Durante julio solo se registró un hecho violento, según informe de la Multigremial de La Araucanía, lo que representa una caída del 83% respecto al mismo mes de 2024.
La Multigremial de La Araucanía publicó su informe mensual correspondiente a julio de 2025, registrando solo un hecho de violencia en toda la Macrozona Sur, lo que marca el nivel más bajo desde que se decretó el Estado de Emergencia Constitucional. Según el documento, la cifra representa una disminución del 83% respecto a julio de 2024.
El único hecho consignado corresponde a un atentado incendiario ocurrido el 19 de julio en Collipulli, provincia de Malleco, donde un camión forestal fue afectado.

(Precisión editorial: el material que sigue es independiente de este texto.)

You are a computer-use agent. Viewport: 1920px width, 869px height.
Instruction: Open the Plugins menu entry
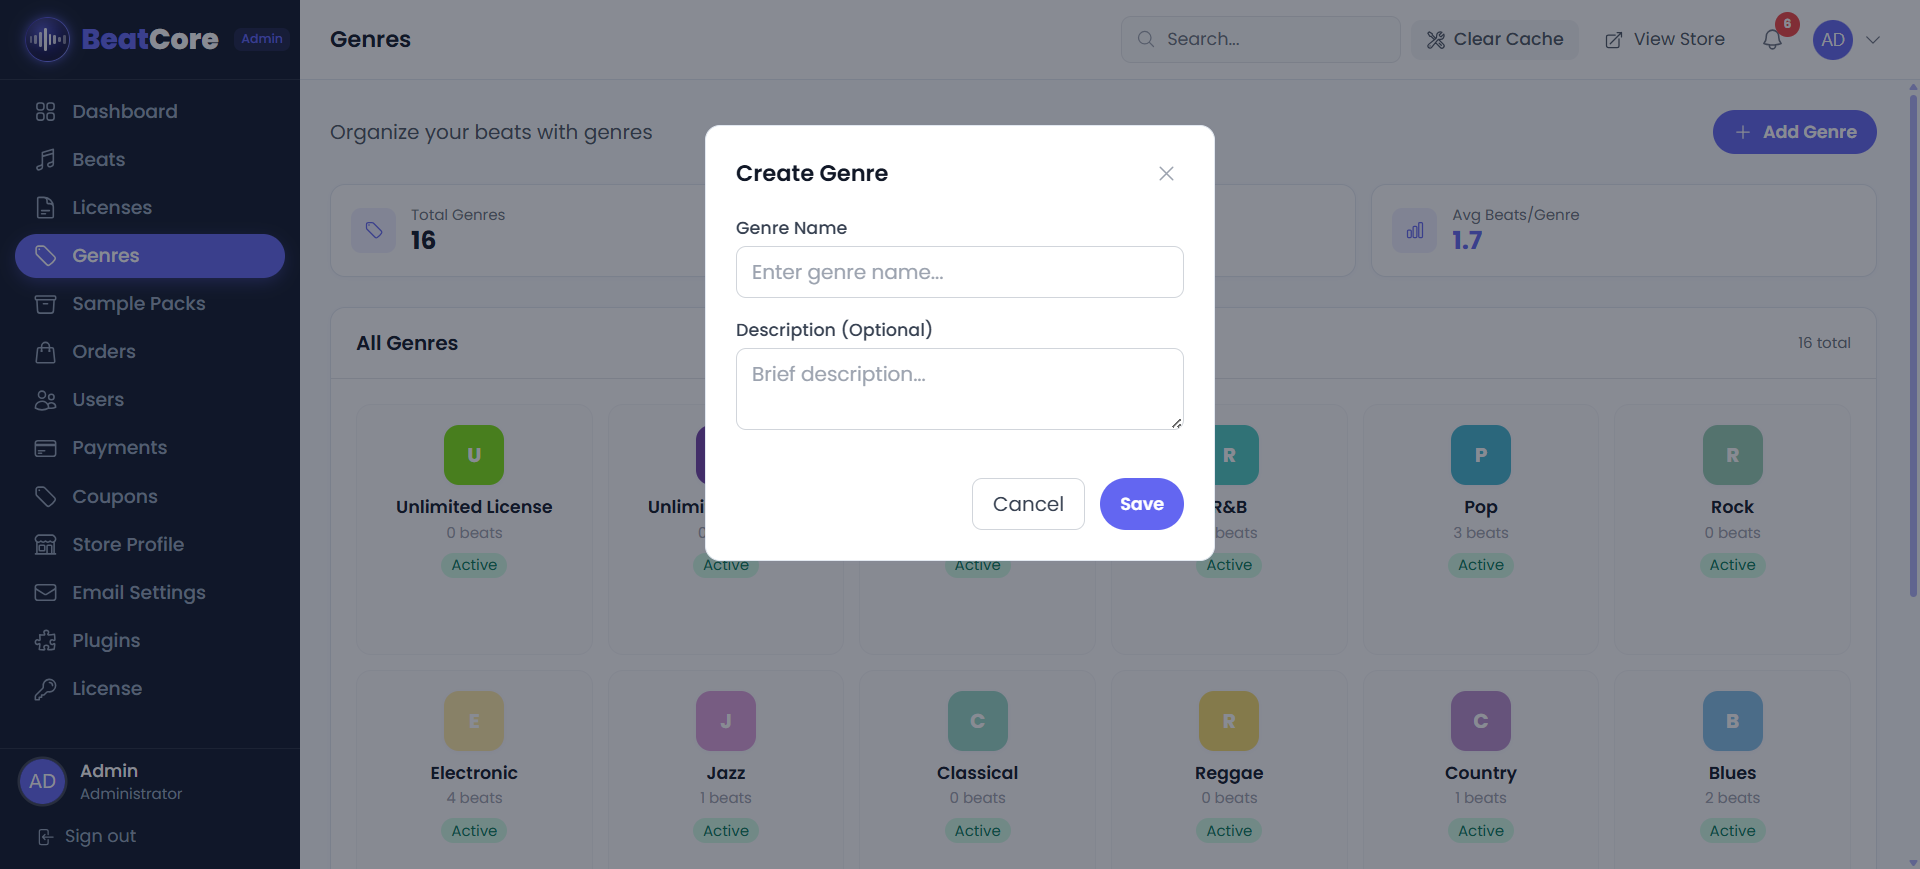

De acuerdo con el balance, durante los primeros siete meses de 2025 se han contabilizado 31 hechos de violencia, con un promedio de 4,5 eventos mensuales. En total, desde enero de 2021 se han registrado 1.028 hechos violentos en la Macrozona Sur, de los cuales 627 ocurrieron durante el actual gobierno, que ha mantenido Estado de Emergencia en un 94,5% del tiempo (solo 68 días sin esta medida).
La región de La Araucanía concentra el 81% de los hechos de violencia ocurridos este año, con la provincia de Malleco como la zona más afectada, acumulando dos de cada tres atentados. En cuanto a los tipos de delito, los atentados incendiarios representan el 71%, seguidos por los ataques armados, que corresponden a uno de cada tres casos. Los homicidios frustrados equivalen al 6% del total.

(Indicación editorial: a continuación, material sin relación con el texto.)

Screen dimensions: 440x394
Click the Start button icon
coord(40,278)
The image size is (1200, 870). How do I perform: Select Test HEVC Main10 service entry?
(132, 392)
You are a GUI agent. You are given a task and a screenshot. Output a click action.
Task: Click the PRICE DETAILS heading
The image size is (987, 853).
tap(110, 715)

Desde la Multigremial se plantea que los 44 meses de Estado de Emergencia vigentes en la Macrozona demuestran la falta de una estrategia efectiva de seguridad e inteligencia, señalando que es necesario pasar de disuadir a erradicar la violencia y avanzar hacia políticas de incentivo para la inversión y el desarrollo en el territorio.
El informe también critica duramente el abandono del Estado frente a las víctimas, recordando que entre 2019 y 2024 se produjeron 629 ataques incendiarios con pérdidas estructurales, generando un daño económico estimado en 124 millones de dólares. El 50% de las edificaciones destruidas eran viviendas o cabañas y un 30% galpones productivos.
En su parte final, el documento denuncia que muchas de estas propiedades siguen pagando contribuciones, a pesar de haber sido completamente destruidas, sin recibir protección ni reparación. Se exige un catastro oficial, la exención inmediata del pago de contribuciones y la devolución retroactiva de los tributos cobrados desde la fecha del atentado.
“El Estado chileno se comprometió a mirar a las víctimas y compensar el daño que han vivido por la falta de seguridad, pero hasta hoy no hay justicia, ni reconocimiento efectivo”, sostiene el informe.